* **What is expected**
State how many lines of the data below hold the string "code", giving nothing but the number.

* **Supplied entries**
● ● ● ● ●
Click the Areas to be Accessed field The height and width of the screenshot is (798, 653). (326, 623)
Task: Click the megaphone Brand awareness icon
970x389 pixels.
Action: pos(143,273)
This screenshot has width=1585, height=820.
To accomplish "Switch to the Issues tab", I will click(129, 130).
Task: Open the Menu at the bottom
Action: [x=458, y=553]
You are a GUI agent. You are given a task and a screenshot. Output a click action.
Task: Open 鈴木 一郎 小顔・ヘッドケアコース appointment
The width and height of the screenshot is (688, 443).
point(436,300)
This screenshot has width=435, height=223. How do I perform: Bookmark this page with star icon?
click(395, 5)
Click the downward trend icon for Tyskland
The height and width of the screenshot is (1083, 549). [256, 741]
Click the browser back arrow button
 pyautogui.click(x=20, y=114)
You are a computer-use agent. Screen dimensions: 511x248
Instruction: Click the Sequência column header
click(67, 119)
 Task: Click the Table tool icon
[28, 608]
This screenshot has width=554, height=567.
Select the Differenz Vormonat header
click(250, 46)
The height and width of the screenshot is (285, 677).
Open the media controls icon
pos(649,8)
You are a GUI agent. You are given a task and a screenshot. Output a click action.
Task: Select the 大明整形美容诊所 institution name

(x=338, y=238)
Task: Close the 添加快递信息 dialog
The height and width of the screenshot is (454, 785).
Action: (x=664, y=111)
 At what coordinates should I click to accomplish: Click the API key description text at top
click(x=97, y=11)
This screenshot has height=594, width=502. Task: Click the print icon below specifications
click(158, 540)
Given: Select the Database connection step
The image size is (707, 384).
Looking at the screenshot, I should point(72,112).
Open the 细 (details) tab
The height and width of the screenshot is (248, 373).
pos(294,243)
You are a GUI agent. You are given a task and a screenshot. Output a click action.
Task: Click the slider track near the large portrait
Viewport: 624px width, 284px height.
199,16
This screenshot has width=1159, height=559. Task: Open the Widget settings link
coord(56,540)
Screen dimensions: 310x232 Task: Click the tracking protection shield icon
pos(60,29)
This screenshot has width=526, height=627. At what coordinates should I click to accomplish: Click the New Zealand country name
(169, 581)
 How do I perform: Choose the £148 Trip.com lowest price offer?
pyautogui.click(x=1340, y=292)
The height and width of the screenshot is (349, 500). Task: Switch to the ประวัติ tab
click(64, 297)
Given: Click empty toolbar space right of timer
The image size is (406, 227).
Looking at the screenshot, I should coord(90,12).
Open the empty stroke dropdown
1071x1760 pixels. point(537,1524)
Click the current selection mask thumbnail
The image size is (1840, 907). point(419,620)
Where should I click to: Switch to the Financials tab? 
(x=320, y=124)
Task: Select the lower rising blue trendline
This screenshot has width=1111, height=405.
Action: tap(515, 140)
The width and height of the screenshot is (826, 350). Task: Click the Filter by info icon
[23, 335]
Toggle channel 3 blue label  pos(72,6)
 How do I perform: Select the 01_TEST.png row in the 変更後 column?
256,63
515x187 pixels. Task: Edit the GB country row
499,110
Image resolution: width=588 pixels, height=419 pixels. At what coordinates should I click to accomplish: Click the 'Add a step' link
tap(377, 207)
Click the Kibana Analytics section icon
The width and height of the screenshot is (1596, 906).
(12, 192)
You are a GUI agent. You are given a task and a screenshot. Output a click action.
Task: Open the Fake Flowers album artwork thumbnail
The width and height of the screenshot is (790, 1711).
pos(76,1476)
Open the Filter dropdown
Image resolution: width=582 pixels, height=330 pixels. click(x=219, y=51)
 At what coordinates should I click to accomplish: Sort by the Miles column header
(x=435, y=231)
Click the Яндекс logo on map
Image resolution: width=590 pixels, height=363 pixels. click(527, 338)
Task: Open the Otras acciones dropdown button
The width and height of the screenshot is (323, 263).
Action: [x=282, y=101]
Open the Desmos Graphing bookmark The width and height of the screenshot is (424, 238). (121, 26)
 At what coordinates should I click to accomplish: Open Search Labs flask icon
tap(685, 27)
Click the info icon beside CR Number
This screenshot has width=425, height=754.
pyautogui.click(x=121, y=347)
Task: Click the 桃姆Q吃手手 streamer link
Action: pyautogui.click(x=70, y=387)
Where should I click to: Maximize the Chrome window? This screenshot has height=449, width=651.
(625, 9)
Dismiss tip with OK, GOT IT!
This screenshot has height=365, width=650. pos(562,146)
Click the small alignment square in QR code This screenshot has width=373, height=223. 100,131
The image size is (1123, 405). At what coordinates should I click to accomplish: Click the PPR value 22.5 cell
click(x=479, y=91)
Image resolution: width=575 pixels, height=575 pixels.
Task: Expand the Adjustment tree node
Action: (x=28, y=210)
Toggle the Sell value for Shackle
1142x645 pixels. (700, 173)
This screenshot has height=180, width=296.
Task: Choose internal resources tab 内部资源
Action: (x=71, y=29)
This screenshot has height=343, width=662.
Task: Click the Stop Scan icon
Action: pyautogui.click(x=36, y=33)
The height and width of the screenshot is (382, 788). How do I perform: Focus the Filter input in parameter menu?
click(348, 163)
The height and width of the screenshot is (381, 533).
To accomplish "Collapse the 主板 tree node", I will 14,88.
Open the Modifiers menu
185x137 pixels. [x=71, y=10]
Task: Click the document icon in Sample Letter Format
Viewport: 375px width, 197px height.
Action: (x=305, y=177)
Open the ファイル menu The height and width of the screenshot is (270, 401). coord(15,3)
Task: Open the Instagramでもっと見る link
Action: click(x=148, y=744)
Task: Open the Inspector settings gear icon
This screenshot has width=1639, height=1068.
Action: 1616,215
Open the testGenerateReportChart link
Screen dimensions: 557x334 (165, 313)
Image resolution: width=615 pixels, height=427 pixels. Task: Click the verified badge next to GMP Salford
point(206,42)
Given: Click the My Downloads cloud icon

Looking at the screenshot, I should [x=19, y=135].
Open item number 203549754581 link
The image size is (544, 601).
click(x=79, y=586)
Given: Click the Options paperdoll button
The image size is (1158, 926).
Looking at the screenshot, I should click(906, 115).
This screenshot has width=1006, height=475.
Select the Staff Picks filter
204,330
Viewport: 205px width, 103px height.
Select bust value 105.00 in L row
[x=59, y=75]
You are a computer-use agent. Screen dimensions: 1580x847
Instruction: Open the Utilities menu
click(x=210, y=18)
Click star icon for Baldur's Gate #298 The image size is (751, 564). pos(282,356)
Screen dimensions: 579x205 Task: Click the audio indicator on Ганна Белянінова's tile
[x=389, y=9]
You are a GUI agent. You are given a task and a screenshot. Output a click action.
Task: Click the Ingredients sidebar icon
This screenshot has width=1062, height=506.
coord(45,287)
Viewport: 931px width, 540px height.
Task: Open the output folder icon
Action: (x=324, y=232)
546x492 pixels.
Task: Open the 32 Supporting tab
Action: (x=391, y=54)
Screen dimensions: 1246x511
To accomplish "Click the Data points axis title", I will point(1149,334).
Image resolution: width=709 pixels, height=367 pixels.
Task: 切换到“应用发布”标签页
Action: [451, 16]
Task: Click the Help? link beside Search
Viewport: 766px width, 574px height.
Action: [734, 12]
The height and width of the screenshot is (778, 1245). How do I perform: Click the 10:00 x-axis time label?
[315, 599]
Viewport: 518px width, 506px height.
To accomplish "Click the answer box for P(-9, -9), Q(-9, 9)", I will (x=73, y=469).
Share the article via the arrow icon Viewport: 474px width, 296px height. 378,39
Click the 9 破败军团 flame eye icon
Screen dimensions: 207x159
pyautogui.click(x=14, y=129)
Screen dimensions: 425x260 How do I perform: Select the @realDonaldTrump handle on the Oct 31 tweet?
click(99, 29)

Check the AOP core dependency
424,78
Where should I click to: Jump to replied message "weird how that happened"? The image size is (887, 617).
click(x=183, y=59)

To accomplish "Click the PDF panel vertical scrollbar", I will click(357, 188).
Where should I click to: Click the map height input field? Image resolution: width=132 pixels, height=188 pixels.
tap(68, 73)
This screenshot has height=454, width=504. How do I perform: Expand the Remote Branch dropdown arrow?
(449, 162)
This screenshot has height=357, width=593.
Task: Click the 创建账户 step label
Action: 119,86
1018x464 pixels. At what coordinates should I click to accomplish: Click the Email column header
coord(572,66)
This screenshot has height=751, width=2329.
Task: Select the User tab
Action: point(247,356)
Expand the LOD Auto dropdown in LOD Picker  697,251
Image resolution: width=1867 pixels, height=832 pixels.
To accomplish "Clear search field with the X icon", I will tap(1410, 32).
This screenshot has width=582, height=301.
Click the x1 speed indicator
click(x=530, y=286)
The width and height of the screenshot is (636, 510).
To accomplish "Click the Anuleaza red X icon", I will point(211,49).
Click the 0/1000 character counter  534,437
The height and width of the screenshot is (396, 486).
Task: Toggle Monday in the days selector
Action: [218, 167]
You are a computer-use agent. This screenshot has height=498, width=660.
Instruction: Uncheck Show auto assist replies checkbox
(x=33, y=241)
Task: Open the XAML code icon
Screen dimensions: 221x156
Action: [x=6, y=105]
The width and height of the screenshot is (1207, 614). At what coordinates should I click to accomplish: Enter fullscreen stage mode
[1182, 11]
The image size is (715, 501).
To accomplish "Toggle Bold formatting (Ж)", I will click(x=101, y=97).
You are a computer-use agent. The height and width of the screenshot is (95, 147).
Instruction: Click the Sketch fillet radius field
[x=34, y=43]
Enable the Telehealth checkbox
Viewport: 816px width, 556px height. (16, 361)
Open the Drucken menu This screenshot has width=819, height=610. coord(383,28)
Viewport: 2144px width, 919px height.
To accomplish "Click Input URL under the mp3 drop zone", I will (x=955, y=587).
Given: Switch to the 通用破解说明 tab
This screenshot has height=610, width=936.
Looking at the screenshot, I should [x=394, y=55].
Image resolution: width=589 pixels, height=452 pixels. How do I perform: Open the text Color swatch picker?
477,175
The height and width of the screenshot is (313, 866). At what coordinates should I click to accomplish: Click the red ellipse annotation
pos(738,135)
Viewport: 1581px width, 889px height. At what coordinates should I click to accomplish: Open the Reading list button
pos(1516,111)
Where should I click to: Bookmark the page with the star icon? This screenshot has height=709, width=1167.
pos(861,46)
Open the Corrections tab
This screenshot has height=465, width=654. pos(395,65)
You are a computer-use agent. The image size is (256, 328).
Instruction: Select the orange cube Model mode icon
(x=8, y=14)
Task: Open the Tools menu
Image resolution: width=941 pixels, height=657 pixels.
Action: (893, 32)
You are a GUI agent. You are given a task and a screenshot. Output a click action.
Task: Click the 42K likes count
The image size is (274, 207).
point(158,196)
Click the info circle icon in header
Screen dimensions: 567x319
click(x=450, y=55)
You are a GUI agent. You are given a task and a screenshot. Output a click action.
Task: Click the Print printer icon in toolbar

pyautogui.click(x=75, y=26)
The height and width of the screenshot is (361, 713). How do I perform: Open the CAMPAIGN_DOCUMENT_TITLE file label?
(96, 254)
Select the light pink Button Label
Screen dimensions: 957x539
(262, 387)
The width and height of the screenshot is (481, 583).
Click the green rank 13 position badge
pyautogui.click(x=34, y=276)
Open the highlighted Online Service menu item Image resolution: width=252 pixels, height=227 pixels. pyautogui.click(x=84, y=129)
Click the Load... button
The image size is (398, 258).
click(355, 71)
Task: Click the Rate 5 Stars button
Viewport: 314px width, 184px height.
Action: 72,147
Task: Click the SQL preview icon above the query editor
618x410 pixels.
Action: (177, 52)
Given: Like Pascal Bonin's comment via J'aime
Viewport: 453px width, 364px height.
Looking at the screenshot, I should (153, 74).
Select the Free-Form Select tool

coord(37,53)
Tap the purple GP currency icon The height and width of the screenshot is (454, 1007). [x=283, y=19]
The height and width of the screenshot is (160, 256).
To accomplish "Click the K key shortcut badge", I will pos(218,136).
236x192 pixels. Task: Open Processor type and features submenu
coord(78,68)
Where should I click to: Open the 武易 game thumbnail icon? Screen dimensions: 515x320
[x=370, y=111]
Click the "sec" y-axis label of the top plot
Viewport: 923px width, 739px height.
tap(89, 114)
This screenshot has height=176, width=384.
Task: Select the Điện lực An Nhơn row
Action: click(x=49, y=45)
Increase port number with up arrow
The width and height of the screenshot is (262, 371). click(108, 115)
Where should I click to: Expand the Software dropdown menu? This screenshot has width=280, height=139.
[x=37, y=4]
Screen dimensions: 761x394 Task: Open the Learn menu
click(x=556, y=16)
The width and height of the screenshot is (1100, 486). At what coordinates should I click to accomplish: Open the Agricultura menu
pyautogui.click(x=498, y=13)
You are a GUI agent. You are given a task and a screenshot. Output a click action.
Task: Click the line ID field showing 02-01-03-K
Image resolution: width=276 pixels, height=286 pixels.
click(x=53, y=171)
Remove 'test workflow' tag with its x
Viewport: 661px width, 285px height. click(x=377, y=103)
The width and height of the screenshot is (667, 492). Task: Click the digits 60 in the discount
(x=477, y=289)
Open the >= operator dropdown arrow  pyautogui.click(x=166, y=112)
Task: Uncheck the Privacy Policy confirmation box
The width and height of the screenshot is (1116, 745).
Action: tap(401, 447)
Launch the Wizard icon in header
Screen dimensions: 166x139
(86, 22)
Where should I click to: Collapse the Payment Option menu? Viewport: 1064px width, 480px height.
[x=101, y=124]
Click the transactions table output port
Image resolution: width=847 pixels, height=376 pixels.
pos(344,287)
● ● ● ● ●
* **Output of the task**
2